O fim das moedas sem Estado?

Como sempre acontece quando uma tecnologia disruptiva surge abre-se um espaço no qual múltiplos (e quase inevitalmente divergentes) cenários e hipóteses de futuro se tornam possíveis. Se as iniciativas acima descritas se increvem no potencial que a tecnologia possui para inovar no sentido de promover o “bem comum”, a turbulência que se tem verificado, em meses recentes, sobretudo em torno da criptomoeda bitcoin, levou já a que Gary Gensler, da norte-americana SEC (Securities and Exchange Commission) viesse dizer que é imperativo e urgente acabar com o “faroeste” das criptomoedas e definir um quadro regulatório num mercado que considerou altamente “opaco e volátil”. Quinn Slobodian, professor no Wellesley College, num artigo escrito no jornal “The Guardian”, antecipava mesmo que o “sonho” de “moedas sem Estado”, capazes de se constituírem como uma alternativa ao domínio do sistema financeiro global, estava em vias de ruir.
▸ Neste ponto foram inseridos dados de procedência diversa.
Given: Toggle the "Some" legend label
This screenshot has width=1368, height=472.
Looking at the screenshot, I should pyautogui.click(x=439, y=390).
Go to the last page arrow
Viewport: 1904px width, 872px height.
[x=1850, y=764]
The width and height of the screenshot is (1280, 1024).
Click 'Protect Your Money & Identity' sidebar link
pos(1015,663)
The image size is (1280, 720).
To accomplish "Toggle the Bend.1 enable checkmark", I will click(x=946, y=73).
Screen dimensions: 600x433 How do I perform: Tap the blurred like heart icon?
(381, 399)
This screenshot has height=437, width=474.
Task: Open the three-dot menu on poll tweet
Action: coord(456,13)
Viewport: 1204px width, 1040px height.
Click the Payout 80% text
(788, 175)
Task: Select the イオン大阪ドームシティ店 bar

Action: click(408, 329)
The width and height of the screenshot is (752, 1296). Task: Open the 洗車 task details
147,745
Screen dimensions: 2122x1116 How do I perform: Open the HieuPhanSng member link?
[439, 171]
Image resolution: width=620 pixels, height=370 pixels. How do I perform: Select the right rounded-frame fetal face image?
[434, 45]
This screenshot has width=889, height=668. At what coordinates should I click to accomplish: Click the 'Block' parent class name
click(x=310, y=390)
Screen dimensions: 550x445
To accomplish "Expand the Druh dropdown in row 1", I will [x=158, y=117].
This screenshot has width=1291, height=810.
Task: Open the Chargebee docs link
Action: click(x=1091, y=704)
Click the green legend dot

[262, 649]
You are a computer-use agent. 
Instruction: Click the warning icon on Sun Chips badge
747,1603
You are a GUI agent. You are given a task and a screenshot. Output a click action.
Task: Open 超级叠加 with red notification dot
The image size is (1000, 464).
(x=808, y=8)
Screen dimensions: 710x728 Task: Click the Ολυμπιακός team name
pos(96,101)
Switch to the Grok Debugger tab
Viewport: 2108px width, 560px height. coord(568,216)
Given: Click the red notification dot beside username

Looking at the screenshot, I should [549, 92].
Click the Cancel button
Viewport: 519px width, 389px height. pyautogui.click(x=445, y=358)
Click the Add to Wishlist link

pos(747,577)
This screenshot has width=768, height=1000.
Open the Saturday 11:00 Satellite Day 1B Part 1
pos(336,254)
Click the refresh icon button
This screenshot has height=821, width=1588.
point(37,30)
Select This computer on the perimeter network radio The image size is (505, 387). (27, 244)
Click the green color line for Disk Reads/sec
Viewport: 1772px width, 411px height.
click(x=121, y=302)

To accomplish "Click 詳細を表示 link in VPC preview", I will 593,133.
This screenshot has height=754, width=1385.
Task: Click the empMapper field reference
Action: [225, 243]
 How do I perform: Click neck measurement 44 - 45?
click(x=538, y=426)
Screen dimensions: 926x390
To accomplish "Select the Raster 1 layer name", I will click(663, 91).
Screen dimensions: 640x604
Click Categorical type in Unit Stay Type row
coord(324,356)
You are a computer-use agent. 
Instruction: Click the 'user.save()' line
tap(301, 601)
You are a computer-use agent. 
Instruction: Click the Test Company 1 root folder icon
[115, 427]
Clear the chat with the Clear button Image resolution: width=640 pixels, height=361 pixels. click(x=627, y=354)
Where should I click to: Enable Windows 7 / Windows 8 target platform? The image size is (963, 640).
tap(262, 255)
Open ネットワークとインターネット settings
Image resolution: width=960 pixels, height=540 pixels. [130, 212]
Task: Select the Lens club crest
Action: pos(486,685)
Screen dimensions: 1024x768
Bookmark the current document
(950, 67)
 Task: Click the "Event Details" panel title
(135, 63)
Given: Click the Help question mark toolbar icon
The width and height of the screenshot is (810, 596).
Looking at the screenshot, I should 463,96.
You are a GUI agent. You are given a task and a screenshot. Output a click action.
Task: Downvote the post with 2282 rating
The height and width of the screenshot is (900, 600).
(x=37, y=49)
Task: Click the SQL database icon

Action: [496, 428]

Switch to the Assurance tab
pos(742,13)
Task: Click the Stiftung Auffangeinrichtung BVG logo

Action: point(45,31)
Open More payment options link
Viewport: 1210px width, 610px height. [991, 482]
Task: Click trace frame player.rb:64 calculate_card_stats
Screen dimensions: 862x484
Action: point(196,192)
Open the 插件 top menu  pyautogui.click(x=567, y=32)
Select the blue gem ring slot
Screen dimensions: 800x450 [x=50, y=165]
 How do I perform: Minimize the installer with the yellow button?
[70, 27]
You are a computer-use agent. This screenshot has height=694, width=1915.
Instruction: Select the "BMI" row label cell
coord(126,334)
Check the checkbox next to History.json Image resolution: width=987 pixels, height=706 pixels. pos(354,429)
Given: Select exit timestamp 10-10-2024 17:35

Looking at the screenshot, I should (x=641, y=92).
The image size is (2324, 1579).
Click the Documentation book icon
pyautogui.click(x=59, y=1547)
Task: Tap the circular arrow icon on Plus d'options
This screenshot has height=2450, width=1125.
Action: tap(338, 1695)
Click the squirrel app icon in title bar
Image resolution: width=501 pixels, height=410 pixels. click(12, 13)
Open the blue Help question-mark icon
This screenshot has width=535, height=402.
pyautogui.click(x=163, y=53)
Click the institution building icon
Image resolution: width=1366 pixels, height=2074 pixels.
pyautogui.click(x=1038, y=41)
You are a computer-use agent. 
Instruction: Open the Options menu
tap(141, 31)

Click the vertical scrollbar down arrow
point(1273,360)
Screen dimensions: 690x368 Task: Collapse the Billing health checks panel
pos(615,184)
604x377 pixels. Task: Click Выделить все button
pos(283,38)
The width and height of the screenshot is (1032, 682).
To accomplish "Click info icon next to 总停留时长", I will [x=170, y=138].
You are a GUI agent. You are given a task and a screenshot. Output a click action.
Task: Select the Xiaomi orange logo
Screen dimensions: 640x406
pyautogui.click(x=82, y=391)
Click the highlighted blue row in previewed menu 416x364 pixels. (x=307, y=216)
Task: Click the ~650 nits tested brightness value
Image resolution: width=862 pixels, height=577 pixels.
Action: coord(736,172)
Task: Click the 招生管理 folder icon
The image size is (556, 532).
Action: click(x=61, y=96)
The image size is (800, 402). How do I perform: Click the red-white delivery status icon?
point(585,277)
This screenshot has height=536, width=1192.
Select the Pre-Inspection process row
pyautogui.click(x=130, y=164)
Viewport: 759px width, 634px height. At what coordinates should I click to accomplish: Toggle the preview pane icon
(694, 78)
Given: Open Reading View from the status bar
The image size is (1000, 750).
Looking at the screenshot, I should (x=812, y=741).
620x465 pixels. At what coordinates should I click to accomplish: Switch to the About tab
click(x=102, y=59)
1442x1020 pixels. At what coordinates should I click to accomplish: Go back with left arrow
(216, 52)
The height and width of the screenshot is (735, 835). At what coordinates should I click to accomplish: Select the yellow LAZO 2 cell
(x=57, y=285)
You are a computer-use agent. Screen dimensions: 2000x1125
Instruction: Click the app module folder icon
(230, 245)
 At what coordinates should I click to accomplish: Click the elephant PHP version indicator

Resta saber se o impulso regulatório não irá, por tabela, liquidar os projectos que pretendem criar “ecossistemas comunitários” alternativos. De acordo com um relatório recente do Bank of International Settlements (BIS), 86% dos 60 Bancos Centrais analisados pelo BIS, e que estão a desenvolver projectos de moedas digitais, têm como base a tecnologia blockchain. Mas ao contrário das criptomoedas actuais, que usam a tecnologia para assegurar um modelo descentralizado e anónimo de funcionamento, estes projectos estão desenhados de forma centralizada. A somar à complexidade do momento que se vive é preciso ter em conta os factores geopolíticos tendo em atenção que a moeda digital que a China está a implementar, com largo avanço sobre o resto do mundo, se insere num quadro de afirmação global a múltiplos níveis.